§ **EXERCISE PROMPT**: The task calls for every entry to be printed word for word, without the images.

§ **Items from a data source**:
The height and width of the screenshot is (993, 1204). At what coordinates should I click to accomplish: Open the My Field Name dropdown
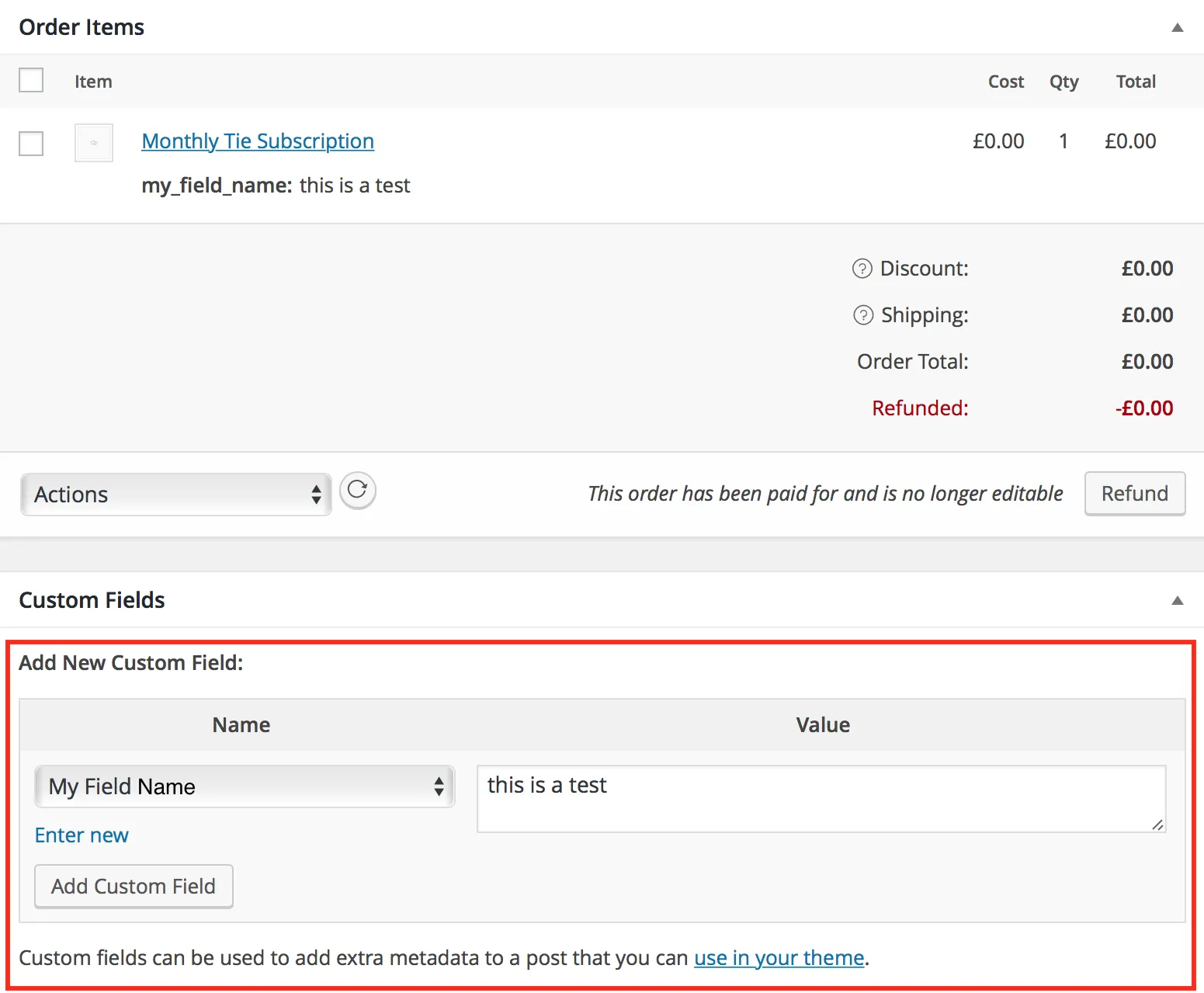[245, 786]
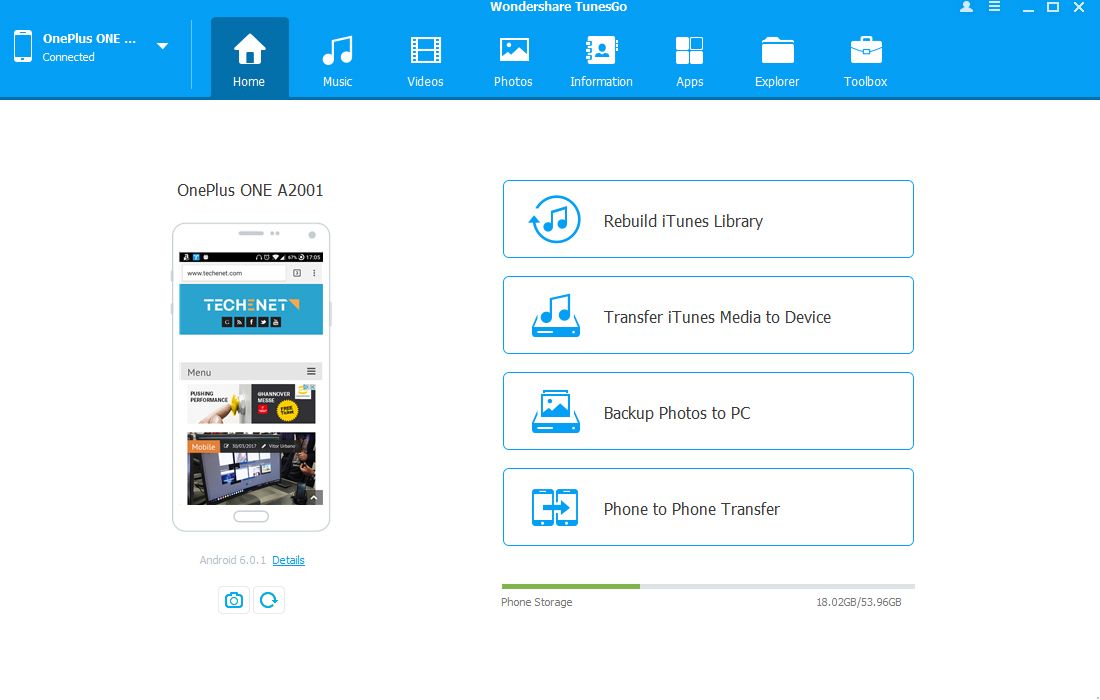Refresh the device screen preview

click(268, 600)
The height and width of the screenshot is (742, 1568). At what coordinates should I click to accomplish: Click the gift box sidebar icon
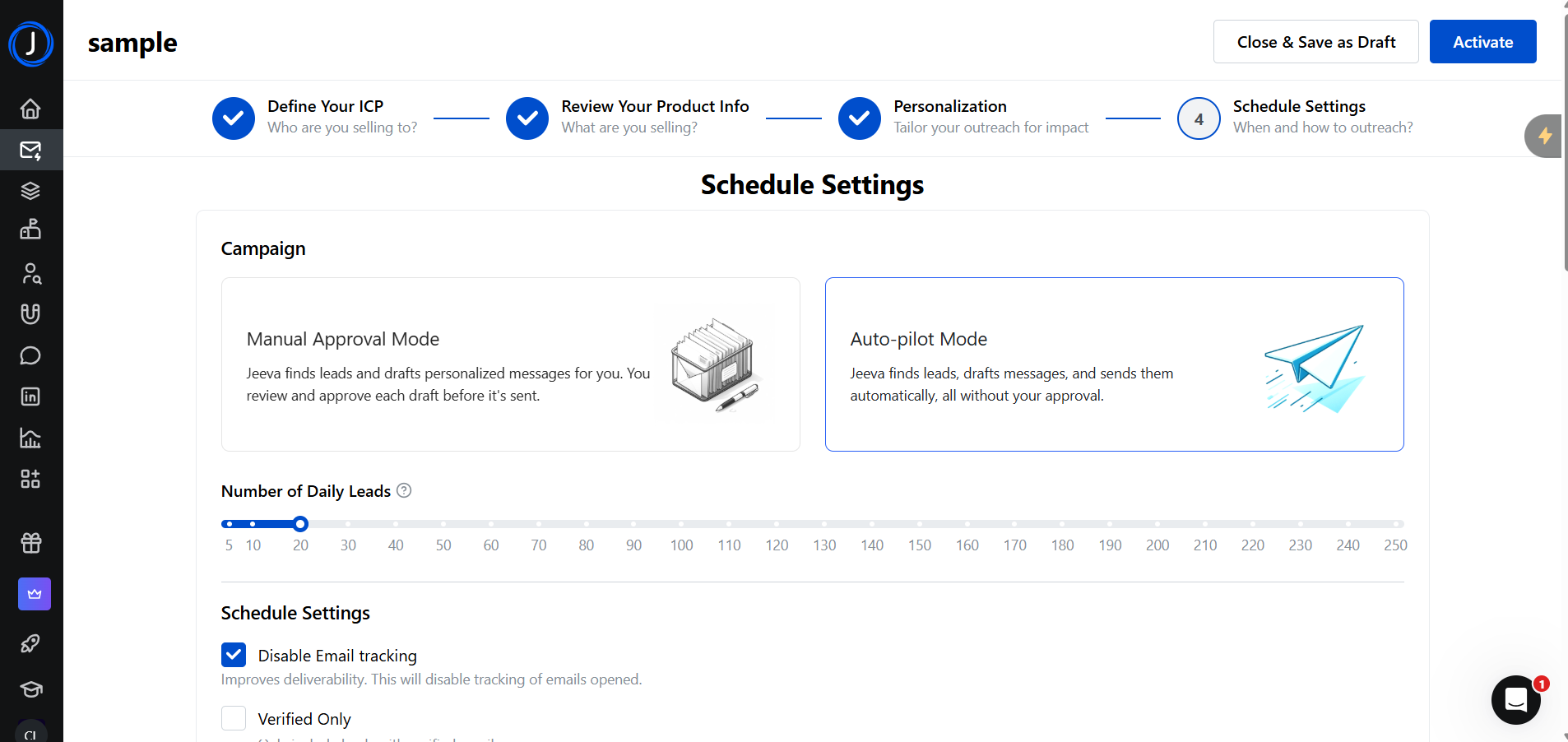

§ **ANSWER TO THIS TASK**:
The height and width of the screenshot is (993, 1204). At what coordinates should I click to accomplish: Open the My Field Name dropdown
[245, 786]
Refresh the device screen preview

click(268, 600)
The height and width of the screenshot is (742, 1568). At what coordinates should I click to accomplish: Click the gift box sidebar icon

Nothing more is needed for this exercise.